I'm probably preaching to the choir but ....22 Jun 2022 18:52
The thing that makes THG so valuable is the whole Direct 2 Consumer piece (known as Ingenuity).
When the internet came to the fore - in the mid 1990s - one of the key impacts it was supposed to have on e-commerce was the disintermediation of the sales process.
In other words - the business interacted directly with its customers without needing to deal with anyone in the middle.
Then - along come Amazon and created a shop between business and consumer. And along came Rightmove to sit between estate agents and sellers etc etc
That wasn't the way it was supposed to work and it isn't the way, moving forward, it will work.
One of the earliest examples of D2C was, back in 1996 or so, Levi Strauss was making custom jeans, to order, for their consumers. You could logon to their web site, enter your vital statistics and - 2 days later - a pair of custom made jeans arrived at your front door.

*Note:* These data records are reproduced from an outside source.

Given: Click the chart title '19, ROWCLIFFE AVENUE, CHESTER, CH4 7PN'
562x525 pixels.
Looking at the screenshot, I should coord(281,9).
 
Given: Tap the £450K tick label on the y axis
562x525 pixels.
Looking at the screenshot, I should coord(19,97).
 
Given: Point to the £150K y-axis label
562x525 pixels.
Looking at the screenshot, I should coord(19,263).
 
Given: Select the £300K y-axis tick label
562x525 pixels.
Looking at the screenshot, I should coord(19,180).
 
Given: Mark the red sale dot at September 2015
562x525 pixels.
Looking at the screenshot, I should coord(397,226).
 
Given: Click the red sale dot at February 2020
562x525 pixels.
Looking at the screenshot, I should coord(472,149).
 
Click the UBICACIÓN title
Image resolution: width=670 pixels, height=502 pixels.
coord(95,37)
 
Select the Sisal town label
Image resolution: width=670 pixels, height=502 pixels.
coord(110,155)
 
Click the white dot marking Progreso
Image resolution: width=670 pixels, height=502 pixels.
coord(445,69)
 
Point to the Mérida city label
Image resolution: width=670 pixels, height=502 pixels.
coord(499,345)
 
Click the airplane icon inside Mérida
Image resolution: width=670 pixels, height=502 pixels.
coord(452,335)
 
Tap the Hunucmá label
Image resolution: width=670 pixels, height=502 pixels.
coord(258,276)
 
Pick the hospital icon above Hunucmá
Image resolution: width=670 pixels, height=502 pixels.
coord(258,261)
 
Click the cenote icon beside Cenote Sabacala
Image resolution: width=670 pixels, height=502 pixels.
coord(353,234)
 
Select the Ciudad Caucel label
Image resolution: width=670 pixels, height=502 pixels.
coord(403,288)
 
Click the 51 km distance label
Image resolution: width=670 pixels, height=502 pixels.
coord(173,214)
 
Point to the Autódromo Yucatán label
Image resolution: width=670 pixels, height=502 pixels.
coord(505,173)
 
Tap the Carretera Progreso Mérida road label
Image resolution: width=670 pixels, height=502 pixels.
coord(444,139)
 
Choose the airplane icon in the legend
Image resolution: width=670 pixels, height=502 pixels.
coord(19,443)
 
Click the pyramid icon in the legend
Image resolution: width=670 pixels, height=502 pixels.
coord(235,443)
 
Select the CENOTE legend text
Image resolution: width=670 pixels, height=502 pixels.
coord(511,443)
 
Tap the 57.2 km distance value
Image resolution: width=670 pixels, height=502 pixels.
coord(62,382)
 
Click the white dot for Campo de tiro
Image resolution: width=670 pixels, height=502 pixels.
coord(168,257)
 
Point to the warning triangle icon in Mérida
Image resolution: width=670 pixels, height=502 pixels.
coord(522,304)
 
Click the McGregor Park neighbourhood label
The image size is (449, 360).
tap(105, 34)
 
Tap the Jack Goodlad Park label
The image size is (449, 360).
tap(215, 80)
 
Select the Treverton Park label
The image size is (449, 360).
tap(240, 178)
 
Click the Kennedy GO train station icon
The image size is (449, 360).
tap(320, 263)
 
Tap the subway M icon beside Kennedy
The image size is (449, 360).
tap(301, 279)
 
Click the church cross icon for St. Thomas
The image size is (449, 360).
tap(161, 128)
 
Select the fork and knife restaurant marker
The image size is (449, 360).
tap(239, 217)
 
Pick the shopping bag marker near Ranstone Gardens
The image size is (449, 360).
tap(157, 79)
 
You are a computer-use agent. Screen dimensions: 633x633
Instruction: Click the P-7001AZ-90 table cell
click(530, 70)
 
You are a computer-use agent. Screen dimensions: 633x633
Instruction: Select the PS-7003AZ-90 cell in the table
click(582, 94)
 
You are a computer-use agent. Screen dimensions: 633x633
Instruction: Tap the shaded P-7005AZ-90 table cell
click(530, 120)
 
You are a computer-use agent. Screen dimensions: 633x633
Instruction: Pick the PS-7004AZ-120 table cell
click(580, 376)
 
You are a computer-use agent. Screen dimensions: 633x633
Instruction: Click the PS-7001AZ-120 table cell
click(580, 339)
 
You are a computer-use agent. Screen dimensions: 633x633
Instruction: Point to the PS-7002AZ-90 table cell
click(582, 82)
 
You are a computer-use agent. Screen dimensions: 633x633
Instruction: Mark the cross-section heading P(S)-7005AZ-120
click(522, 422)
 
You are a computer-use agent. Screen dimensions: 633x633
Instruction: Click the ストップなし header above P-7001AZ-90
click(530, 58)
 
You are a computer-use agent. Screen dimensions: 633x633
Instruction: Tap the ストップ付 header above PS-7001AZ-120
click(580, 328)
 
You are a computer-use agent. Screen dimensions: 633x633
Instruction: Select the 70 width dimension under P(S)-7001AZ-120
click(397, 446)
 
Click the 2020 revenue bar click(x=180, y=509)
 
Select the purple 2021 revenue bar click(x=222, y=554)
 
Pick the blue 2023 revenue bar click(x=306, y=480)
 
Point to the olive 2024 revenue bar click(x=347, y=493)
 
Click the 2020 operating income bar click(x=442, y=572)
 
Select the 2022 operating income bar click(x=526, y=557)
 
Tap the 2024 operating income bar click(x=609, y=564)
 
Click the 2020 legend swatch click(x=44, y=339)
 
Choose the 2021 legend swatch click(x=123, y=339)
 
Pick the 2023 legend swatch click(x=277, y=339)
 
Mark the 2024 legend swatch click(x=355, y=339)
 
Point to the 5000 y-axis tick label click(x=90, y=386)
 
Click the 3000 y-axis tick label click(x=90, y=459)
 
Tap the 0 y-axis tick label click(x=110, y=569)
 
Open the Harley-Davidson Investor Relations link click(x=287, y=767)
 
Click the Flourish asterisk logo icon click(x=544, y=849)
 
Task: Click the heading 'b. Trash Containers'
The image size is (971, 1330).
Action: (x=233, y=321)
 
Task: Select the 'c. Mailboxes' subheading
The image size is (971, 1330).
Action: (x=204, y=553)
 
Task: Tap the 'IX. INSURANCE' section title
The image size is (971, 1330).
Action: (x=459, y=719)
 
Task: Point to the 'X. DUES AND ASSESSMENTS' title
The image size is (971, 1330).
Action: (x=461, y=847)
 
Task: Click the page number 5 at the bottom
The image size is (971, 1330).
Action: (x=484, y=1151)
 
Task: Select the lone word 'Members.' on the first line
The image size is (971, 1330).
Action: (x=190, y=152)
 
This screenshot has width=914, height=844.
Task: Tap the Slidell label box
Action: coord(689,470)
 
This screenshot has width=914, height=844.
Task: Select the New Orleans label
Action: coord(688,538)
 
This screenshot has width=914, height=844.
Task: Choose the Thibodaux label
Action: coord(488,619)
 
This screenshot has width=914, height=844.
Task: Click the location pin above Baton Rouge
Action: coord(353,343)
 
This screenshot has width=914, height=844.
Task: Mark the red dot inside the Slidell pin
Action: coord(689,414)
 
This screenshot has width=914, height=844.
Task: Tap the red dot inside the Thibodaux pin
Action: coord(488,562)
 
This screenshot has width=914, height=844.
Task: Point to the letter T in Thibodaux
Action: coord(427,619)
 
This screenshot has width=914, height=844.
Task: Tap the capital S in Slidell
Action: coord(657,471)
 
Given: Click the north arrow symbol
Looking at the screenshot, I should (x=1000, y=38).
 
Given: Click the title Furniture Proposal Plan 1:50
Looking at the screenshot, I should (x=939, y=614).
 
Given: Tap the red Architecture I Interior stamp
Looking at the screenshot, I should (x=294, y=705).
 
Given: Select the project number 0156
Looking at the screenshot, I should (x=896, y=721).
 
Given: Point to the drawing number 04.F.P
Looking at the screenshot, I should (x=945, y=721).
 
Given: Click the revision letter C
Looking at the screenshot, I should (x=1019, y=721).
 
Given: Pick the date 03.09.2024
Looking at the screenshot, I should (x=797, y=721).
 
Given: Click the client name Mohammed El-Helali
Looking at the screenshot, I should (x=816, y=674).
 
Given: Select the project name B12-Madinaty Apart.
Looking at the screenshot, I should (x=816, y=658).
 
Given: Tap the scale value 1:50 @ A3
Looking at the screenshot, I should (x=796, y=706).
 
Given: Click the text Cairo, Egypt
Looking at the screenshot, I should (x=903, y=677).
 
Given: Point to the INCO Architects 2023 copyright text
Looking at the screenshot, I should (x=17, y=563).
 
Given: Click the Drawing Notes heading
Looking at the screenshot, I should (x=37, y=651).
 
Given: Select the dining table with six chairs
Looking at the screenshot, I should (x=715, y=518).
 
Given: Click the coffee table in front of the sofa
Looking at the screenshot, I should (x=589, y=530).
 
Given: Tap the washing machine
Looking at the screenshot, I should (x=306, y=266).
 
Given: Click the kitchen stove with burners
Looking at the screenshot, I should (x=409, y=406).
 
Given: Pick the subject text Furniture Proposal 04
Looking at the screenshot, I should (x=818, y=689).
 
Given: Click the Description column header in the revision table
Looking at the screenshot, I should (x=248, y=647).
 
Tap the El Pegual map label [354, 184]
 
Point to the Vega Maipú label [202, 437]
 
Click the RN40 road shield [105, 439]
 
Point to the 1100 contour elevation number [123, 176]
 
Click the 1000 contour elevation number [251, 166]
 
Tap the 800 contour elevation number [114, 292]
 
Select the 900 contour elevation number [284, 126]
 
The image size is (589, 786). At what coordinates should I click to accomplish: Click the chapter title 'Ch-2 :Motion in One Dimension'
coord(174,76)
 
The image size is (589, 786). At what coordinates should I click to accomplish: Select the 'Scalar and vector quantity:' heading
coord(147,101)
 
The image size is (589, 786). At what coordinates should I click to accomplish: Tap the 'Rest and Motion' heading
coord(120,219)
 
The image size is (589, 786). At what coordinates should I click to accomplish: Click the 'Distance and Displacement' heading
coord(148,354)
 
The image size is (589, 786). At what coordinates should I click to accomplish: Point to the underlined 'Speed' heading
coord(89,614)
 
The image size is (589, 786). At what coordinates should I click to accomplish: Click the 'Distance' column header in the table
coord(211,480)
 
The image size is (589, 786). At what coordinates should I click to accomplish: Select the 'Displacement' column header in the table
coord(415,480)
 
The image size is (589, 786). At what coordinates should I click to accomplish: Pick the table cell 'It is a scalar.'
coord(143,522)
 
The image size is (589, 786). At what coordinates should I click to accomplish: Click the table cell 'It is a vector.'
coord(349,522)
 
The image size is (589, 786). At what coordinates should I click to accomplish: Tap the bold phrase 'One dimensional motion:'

If you think about this - Levi's didn't need to produce lots of pairs of jeans in loads of different sizes, pay to ship them to a warehouse / Amazon where they sat waiting for someone to buy them and they didn't have to pay a commission to Amazon for sales etc AND they knew who their customer actually was (and their vital statistics) so they could market new offers to them in the future.
That's the value of Ingenuity - enabling businesses to be able to do that / outsource that to THG and hiring the guy from SalesForce to rub Ingenuity is a master stroke.
So .... D2C is the future of that I am resolute ....
How do I know (or think I know) all this stuff - I used to work for IBM in the 1990s and I spent a lot of my time telling the world (mainly IBM customers and staff) how the internet would change everything about e-commerce.
So .... That's why I ended up buying over 57,500 THG shares at an average a lot higher than where we are now.
But I do have immense faith I've made a sensible investment.